Images within the entries are to be omitted; the remainder must be reproduced exactly.

[Task material]
* * * * *

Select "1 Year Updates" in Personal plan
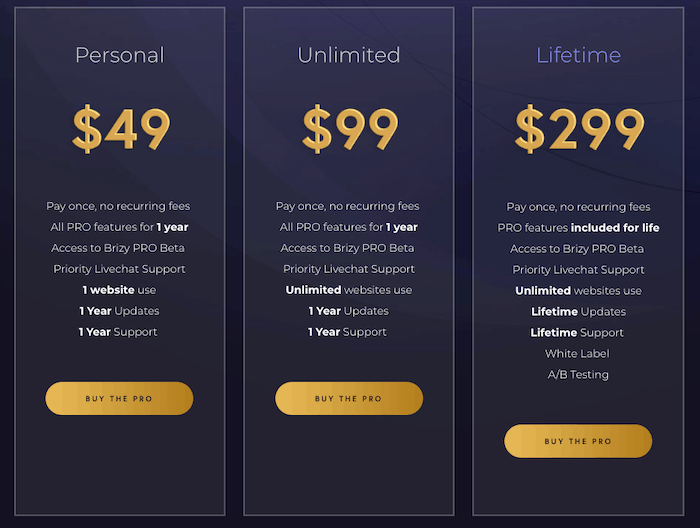 [x=119, y=311]
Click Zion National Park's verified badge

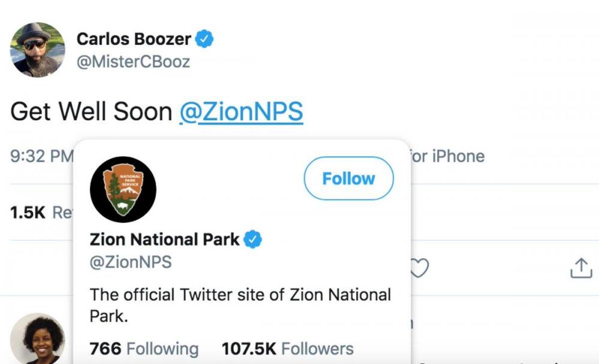pos(253,239)
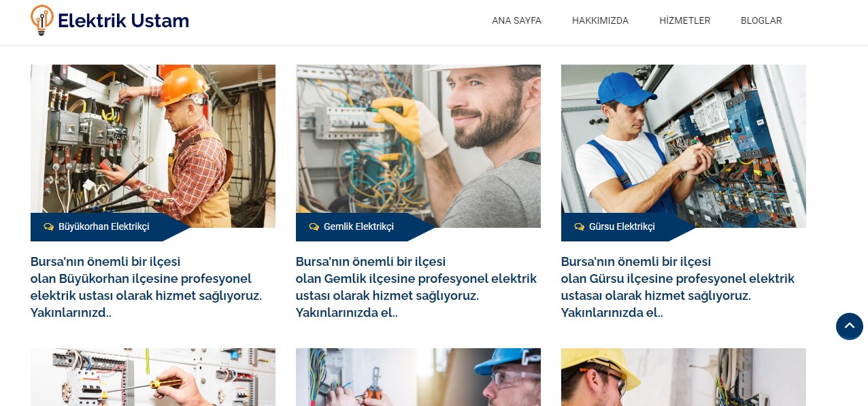Click chat icon beside Gürsu Elektrikçi

tap(579, 226)
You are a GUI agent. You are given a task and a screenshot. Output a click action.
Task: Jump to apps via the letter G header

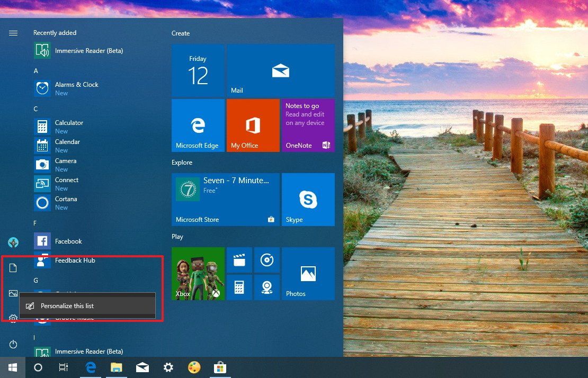click(x=35, y=280)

* * * * *

[Answer section]
Select "1 Year Updates" in Personal plan
 [x=119, y=311]
Click Zion National Park's verified badge

pos(253,239)
Click chat icon beside Gürsu Elektrikçi

tap(579, 226)
You are a GUI agent. You are given a task and a screenshot. Output a click action.
Task: Jump to apps via the letter G header

click(x=35, y=280)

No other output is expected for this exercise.